The majority of the photographs of prisoners were taken at the front of the prison in the wooden sala at the main entrance. Some were taken in the cells or interrogation rooms. Often a projection screen was erected behind the prisoner or they improvised using a hand-held white sheet. Some prisoners were placed in an old colonial-era photographer’s chair used in the past primarily for identification photographs. There was a headrest to keep people steady for long exposures and profile pictures were sometimes taken. The chair still sits in the museum today.

To photograph a person alone, often with a blank backdrop with no context, was further ‘proof’ of their guilt. There was nothing to relate them to and they weren’t part of this world.

As I flicked through the contact sheets at the museum I noticed, almost without exception, that all the photographs of the prisoners were single portraits. Vulnerable and alone, it was as if the act of taking a picture somehow reduced them in size thereby furnishing the idea that they were in the minority.

By contrast, the photographs that survive of the Khmer Rouge identify them as part of a group, like school photographs or members of a team. They all wear Mao caps, they are all in uniform, their kramas are arranged around their necks all in the same fashion. The women all have their hair cut in bobs tied with a single hairpin.

Like the Chinese propaganda imagery of the Cultural Revolution, these were deeply political and moralistic images that reflected an idealised vision of the revolution. They project a stark uniformity of purpose and strength in numbers. In Cambodia, it has always been considered foolish to stand apart from the rest and draw attention to oneself. During the time of the Khmer Rouge it could have fatal consequences. As one staff member later told me, ‘If we didn’t show Duch the proper respect, he might arrest us. He might say we were guilty of being disrespectful.’

Photography for the time of the Khmer Rouge helped reinforce a rigid interpretation of their world. Like a simple mathematical problem, there was only one answer: right or wrong.

In 1944, photographer George Rodger, who had accompanied the allies through Europe during the Second World War, arrived at Belsen concentration camp. As the first photographer there he began taking pictures. After several hours of walking amongst the dead and dying he stopped in his tracks, disgusted. ‘My God,’ he said, ‘what has happened to me?’ He had been wandering around arranging piles of corpses into aesthetic compositions in his viewfinder. Shocked by his own behaviour, he resolved never to photograph another war again.

I remember returning from Cambodia in the early nineties after a trip where I had photographed two soldiers who had suffered a particularly gruesome mine accident.
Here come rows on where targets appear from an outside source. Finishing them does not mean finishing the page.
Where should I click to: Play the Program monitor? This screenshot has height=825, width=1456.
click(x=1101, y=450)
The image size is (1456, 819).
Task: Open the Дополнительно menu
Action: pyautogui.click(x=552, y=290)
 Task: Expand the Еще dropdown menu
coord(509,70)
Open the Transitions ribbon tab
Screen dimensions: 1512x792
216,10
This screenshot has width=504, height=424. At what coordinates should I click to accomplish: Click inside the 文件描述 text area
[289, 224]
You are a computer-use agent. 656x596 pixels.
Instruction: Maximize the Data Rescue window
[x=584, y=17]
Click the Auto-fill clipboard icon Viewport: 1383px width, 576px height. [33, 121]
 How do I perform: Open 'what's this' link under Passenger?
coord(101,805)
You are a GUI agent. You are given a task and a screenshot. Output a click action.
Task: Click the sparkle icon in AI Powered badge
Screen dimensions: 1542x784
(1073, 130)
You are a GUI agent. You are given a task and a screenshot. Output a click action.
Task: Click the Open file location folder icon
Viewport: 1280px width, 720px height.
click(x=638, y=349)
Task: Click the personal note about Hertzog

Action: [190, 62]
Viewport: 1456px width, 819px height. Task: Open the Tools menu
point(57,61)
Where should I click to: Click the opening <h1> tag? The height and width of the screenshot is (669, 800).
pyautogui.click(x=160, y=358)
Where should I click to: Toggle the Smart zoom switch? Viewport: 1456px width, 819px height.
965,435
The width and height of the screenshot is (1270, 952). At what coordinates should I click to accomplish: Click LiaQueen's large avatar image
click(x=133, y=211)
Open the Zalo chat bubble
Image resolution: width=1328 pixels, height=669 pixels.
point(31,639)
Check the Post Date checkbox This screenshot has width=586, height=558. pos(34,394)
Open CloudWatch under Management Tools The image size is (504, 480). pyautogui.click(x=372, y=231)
One of them, Hearn Boung, was severely wounded and slipped in and out of consciousness. His body was caked in blood and his left calf had been ripped to shreds by the blast. His foot, however, was still miraculously intact, twisted under his thigh. I took pictures as the nurses began to clean him. Hearn Boung fell into shock and I don’t think he ever had any idea that I was photographing him. Several days later, after his leg was amputated, he died.

Back in Bangkok, I began the process of editing the images I had taken in Cambodia and placing them in slide mounts. It was only when I looked through my loop at Hearn Boung that I began to feel nauseous. It was as if I was observing the scene for the first time. For days I found it difficult to look at the pictures. I realised that I had viewed him at the time as a series of aesthetic and technical calculations and judgements: the correct exposure that I wanted, the angle, the depth of field.

Later, having photographed countless hospital scenes and operations I realised that the camera acted as a kind of shield allowing me to watch the world through the frame of a television set. Very often, if I found something distressing, my reaction was to photograph it, distance it and then I could move on, unless there was something more practical I could do. Photography became a safety net. The camera had acted as a kind of filter for what I was seeing. Like the prisoners of S-21, people had become mere objects in my viewfinder.